Exposures to these toxic chemicals, even at very low levels, have been linked to cancers, neurological impairment, respiratory disease, endocrine disruption, reproductive harm, and other long-term health effects.
A warming climate is creating environmental health hazards like more frequent and intense heat waves, expanded ranges of disease-carrying insects, poor air quality, food and water insecurity, and more. Extreme heat events kill more Americans yearly than any other weather hazard. Scientists project heat-related deaths will increase as temperatures rise.
Changing weather patterns are also shifting the geographic ranges of ticks, mosquitoes, and other disease vectors, exposing more people to illnesses like Lyme disease and West Nile virus. Moreover, climate change can increase drought, floods, and severe storms that disrupt agriculture and contaminate water supplies.
Implementing interventions to reduce greenhouse gas emissions and preparing communities to adapt to climate impacts are some of the urgent public health priorities to keep the situation under control.
Exposure to ultraviolet (UV) radiation from the sun and tanning beds is a major risk factor for skin cancer. Skin cancer is the most common cancer worldwide. There are three types of skin cancer: basal cell carcinoma, squamous cell carcinoma, and melanoma. More than 9,000 cases of skin cancer are diagnosed in the US every day, and more than two people die from this largely preventable disease every hour.

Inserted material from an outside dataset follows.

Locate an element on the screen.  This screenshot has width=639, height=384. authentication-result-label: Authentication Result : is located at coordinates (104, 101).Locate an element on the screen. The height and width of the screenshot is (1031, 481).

Exposure to UV radiation causes DNA damage that can lead to skin cancer. Tanning beds are especially dangerous, with people who use tanning beds before age 35 at 75% higher risk of melanoma. Protect yourself from UV rays by seeking shade, wearing protective clothing, and applying broad-spectrum sunscreen. These are crucial for skin cancer prevention.

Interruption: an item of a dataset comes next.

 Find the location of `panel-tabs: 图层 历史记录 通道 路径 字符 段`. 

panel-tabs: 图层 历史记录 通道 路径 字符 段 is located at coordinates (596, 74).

Hazardous waste sites, industrial operations, and other contaminated sites can expose community members to harmful substances. This is primarily through soil, air, and water pollution. There are currently over 1,300 Superfund sites in the US requiring long-term cleanup of hazardous waste. Lead, mercury, asbestos, and chemical solvents like TCE are common contaminants at these sites.
Living near contaminated sites associates with increasing risks of certain cancers like leukemia and lung, kidney, liver, immunological, neurological, reproductive, and developmental damage. Identifying and remediating contaminated sites and limiting activities that create pollution can help prevent exposure and protect human health.
Environmental health hazards like air and water pollution, chemical exposures, and climate impacts can contribute to various diseases. While individuals can take steps to limit personal exposures, broader public health policies and business practices are necessary to fully address these ubiquitous health threats. Reducing and eliminating environmental health hazards will benefit public health and save lives now and in the future.